**ACTIVITY:**
Using the records below, quote only the span that opens with the line containing "Given: Click the Overview home icon" and closes with the line containing "Image resolution: width=824", exactly and inclusively.

[Stored data]
^^^^^^^^

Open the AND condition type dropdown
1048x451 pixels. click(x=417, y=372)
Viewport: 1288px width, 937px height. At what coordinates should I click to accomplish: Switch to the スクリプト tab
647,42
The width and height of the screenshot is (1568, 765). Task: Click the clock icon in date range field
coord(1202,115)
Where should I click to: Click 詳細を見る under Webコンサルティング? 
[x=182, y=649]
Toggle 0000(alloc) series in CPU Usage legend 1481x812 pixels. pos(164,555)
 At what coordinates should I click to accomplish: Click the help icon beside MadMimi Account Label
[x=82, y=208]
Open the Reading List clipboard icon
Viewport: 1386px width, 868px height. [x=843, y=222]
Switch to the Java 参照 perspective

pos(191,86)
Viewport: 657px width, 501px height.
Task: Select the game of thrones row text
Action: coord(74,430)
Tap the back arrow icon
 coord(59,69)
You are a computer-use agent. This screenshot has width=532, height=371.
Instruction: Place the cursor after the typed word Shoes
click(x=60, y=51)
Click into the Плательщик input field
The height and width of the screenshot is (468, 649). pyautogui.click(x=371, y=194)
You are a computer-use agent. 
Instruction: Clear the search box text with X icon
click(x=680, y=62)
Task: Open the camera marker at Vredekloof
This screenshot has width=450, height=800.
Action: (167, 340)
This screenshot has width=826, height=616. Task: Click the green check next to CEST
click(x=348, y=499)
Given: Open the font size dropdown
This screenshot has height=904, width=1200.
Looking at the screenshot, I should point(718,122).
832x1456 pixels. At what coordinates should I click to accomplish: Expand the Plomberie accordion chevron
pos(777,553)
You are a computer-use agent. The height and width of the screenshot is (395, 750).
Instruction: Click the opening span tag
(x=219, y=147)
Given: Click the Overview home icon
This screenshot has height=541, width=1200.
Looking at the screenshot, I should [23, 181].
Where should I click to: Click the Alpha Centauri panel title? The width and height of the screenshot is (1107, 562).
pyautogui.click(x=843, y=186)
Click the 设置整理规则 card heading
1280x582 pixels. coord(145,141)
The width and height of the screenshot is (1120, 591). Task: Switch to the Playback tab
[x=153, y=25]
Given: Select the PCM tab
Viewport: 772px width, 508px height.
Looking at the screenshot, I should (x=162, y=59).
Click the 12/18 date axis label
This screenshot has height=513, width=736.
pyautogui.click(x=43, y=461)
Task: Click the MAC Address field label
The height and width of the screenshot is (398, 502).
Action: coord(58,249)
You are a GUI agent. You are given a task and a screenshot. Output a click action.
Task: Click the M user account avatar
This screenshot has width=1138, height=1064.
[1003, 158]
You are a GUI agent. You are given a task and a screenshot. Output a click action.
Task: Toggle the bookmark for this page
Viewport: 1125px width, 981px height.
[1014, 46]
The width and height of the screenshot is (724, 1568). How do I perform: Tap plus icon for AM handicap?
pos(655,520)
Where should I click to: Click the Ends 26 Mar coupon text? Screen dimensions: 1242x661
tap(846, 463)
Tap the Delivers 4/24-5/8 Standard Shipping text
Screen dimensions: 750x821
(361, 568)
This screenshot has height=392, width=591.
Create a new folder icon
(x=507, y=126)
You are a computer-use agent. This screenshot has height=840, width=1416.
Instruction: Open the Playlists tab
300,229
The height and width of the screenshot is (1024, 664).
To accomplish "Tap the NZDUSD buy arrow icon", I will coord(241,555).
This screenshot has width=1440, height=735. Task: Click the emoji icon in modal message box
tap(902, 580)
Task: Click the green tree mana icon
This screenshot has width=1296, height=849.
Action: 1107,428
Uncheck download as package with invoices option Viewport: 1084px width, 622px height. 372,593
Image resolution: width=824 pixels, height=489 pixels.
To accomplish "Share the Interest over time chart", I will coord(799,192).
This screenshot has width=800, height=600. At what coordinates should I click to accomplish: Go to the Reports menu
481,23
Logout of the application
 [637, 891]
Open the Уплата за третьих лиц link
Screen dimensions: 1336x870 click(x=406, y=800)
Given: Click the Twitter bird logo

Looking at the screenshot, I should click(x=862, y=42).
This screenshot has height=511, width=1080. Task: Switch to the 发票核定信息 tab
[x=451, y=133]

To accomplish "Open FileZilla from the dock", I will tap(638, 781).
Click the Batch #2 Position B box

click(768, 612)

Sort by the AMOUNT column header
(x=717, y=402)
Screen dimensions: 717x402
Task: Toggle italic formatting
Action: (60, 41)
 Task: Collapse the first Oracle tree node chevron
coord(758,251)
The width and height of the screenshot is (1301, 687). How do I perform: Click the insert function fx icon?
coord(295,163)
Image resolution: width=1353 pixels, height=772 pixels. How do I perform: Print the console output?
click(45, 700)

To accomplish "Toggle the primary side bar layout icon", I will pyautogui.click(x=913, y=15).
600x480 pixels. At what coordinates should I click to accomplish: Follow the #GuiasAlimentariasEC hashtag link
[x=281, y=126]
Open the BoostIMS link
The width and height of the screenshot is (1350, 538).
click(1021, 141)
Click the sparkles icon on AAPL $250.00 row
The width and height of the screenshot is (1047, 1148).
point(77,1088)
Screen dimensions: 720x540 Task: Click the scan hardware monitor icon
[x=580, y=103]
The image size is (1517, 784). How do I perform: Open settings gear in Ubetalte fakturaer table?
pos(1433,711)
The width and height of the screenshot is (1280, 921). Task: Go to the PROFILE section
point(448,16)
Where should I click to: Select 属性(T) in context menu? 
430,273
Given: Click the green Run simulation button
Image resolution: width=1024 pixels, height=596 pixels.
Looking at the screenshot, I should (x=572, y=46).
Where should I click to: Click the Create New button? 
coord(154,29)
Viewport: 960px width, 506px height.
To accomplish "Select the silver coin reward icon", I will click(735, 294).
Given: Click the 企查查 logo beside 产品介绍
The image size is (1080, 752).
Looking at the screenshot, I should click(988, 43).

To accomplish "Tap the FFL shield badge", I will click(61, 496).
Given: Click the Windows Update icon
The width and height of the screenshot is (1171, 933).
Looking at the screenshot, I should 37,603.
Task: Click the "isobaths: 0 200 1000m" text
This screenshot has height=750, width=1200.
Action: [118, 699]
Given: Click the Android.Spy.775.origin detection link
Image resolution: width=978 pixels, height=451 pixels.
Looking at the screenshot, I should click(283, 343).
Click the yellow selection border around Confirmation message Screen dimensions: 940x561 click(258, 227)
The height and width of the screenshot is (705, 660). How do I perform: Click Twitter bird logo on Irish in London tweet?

^^^^^^^^

**EXERCISE OUTPUT:**
Given: Click the Overview home icon
This screenshot has height=541, width=1200.
Looking at the screenshot, I should [23, 181].
Where should I click to: Click the Alpha Centauri panel title? The width and height of the screenshot is (1107, 562).
pyautogui.click(x=843, y=186)
Click the 设置整理规则 card heading
1280x582 pixels. coord(145,141)
The width and height of the screenshot is (1120, 591). Task: Switch to the Playback tab
[x=153, y=25]
Given: Select the PCM tab
Viewport: 772px width, 508px height.
Looking at the screenshot, I should (x=162, y=59).
Click the 12/18 date axis label
This screenshot has height=513, width=736.
pyautogui.click(x=43, y=461)
Task: Click the MAC Address field label
The height and width of the screenshot is (398, 502).
Action: coord(58,249)
You are a GUI agent. You are given a task and a screenshot. Output a click action.
Task: Click the M user account avatar
This screenshot has width=1138, height=1064.
[1003, 158]
You are a GUI agent. You are given a task and a screenshot. Output a click action.
Task: Toggle the bookmark for this page
Viewport: 1125px width, 981px height.
[1014, 46]
The width and height of the screenshot is (724, 1568). How do I perform: Tap plus icon for AM handicap?
pos(655,520)
Where should I click to: Click the Ends 26 Mar coupon text? Screen dimensions: 1242x661
tap(846, 463)
Tap the Delivers 4/24-5/8 Standard Shipping text
Screen dimensions: 750x821
(361, 568)
This screenshot has height=392, width=591.
Create a new folder icon
(x=507, y=126)
You are a computer-use agent. This screenshot has height=840, width=1416.
Instruction: Open the Playlists tab
300,229
The height and width of the screenshot is (1024, 664).
To accomplish "Tap the NZDUSD buy arrow icon", I will coord(241,555).
This screenshot has width=1440, height=735. Task: Click the emoji icon in modal message box
tap(902, 580)
Task: Click the green tree mana icon
This screenshot has width=1296, height=849.
Action: 1107,428
Uncheck download as package with invoices option Viewport: 1084px width, 622px height. 372,593
Image resolution: width=824 pixels, height=489 pixels.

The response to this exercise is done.